Les folios en folie de Stéphane Quoniam

Le sculpteur ne modèle-t-il pas une matière en vue de la transformer en objet de splendeur ? Le musicien n’étreint-il pas avec ardeur son instrument afin qu’il bruisse de mille vibrations ? L’artiste qui souhaiterait décrire son mode de création ou d’exécution pourrait sans hésiter brandir les causes matérielle, formelle, efficiente et finale d’Aristote, sachant que ces quatre causes embrassent les moyens, les étapes et les fins de sa pratique. Cependant, cet artiste serait encore mieux inspiré s’il en appelait à Emmanuel Kant, pour qui l’espace et le temps ne sont ni des abstractions ni des données externes mais deux formes a priori et même les deux seules formes a priori de notre sensibilité (« Esthétique transcendantale », Critique de la raison pure). Si l’on s’accorde avec le philosophe allemand pour dire que nous spatialisons et temporalisons le tout de notre expérience et de notre existence, on pourrait ajouter qu’il revient alors à l’artiste de s’emparer des deux formes pures de la sensibilité et de les traiter avec la plus grande affection.

L’espace et le temps

Le géographe, le géomètre, l’arpenteur transfèrent sur une carte ou sur les matrices d’un cadastre les caractéristiques d’un territoire, les limites d’un terrain, ce qui permet à quiconque de s’orienter ou bien à l’administration fiscale de localiser une propriété. Aussi se fait-il que le gratte-papier affecté au cadastre sera régulièrement amené à instruire, sur les pages d’un registre ou sur des folios séparés, les diverses tribulations affectant des propriétés, notamment leurs « augmentations » ou leurs « diminutions ». Car ce scribe, en l’occurrence, se doit de renseigner et remplir des liasses de folios pré-imprimés comprenant par exemple cette série d’items distribués en colonnes : « NOMS, PRÉNOMS, Professions et Demeures des Propriétaires et Usufruitiers » / « ANNÉE DE LA MUTATION, Entrée Sortie » / « INDICATION de la section, du numéro de plan, des Cantons ou lieux-dits, de la nature de la propriété » / « CONTENANCE IMPOSABLE par parcelle, totale » / « CLASSES » / « REVENU par parcelle, totale » / « FOLIOS de la matrice d’où sont tirés et où sont portés les articles vendus ou acquis : tiré de, porté à ». Si dans le cadre du régime de la propriété on s’emploie à identifier le propriétaire d’un bâtiment ou d’un terrain, on le fait avec d’autant plus de sûreté et de célérité que tous ces biens sont assujettis à l’impôt.

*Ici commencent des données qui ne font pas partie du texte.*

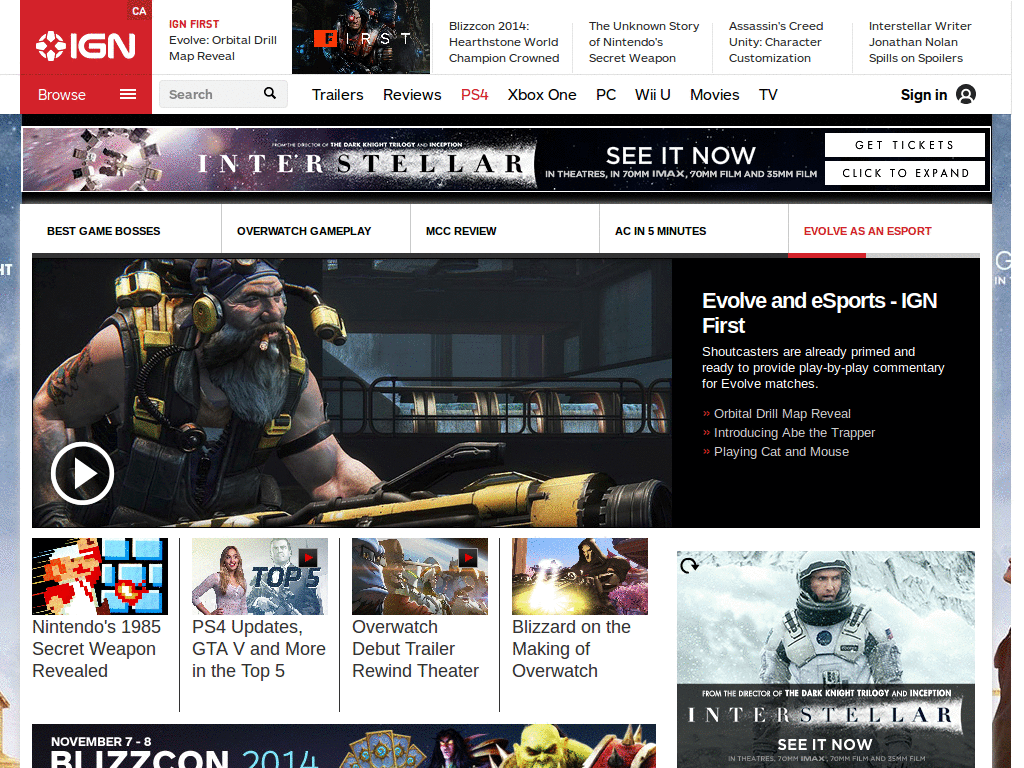Play the Evolve eSports featured video

pos(82,474)
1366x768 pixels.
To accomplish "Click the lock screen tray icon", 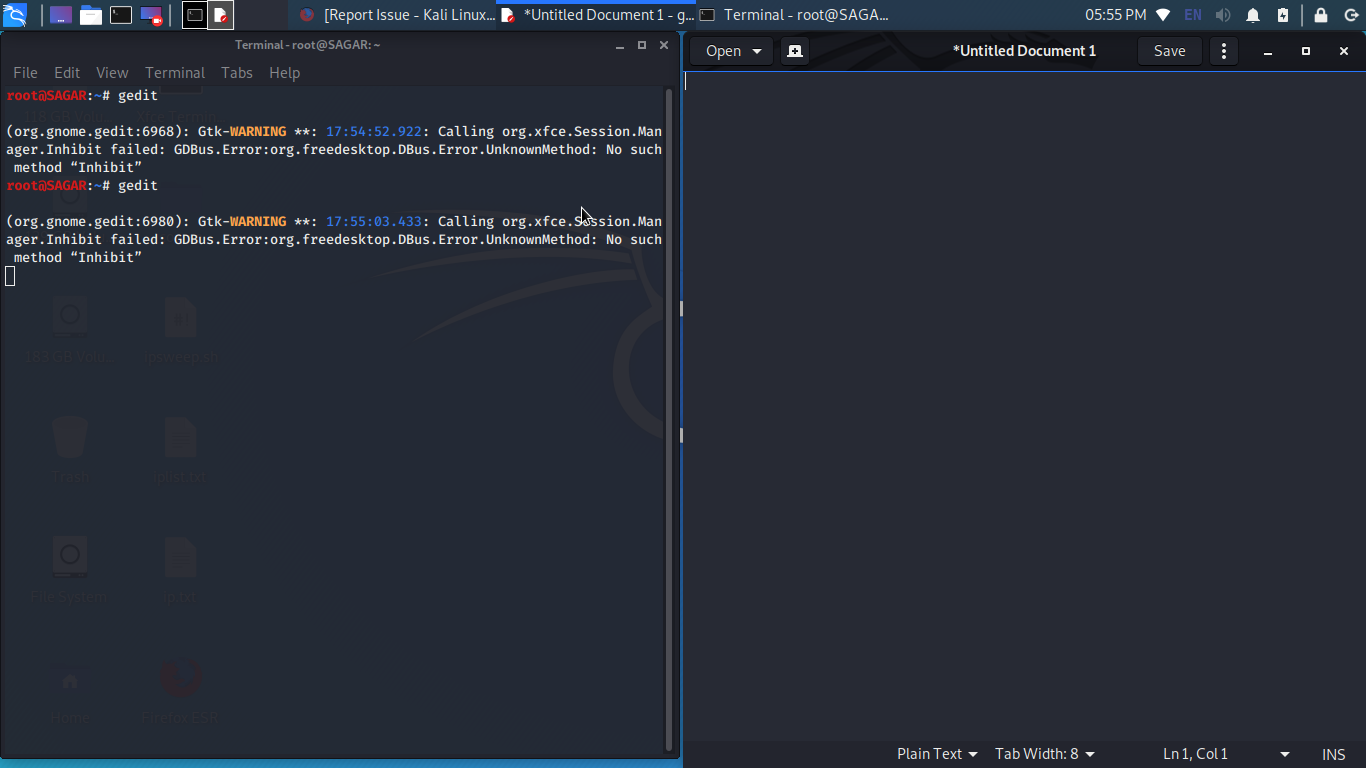I will [x=1321, y=15].
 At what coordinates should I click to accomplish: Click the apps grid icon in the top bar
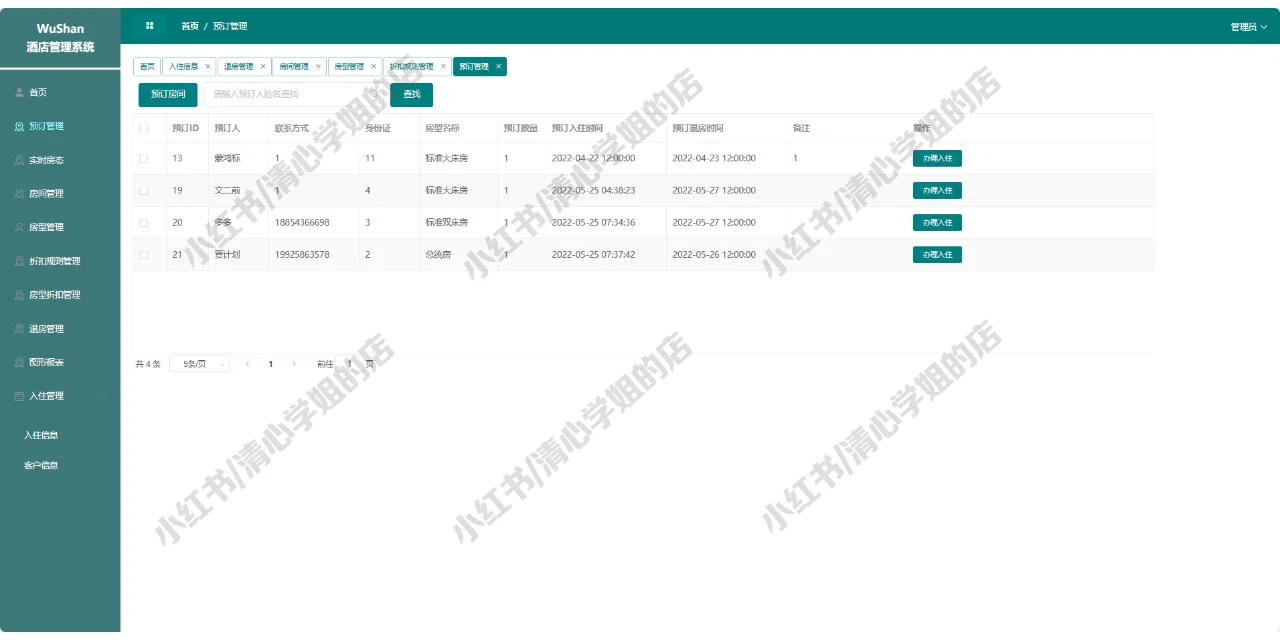coord(148,25)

Les pages cadastrales de grand format (29 x 42 cm), en usage encore au tournant du XXe siècle, représentent une objectivation d’une double expérience, spatiale et temporelle. D’une part, elles recensent des propriétés, d’autre part elles en observent les évolutions, aléas et modifications. Sur ces grands papiers, espace et temps croisent leurs coordonnées. Ces documents, destinés à être consultés et archivés, et qui ont force de loi, portent non seulement la trace au fil des ans du sort d’un logis ou d’un terrain, mais s’y inscrivent aussi de façon essentielle ou accessoire un nom de propriétaire, une surface imposable, la distinction sur le plan fiscal entre « pré », « labour » et « jardin ». Ces registres cadastraux s’imposent par les cadres ou les tableaux pré-imprimés et par les ajouts manuscrits scrupuleux portés par un copiste. Ils sont le recueil au jour le jour de l’histoire du terrain et du bâtis telle que peut l’appréhender une administration fiscale.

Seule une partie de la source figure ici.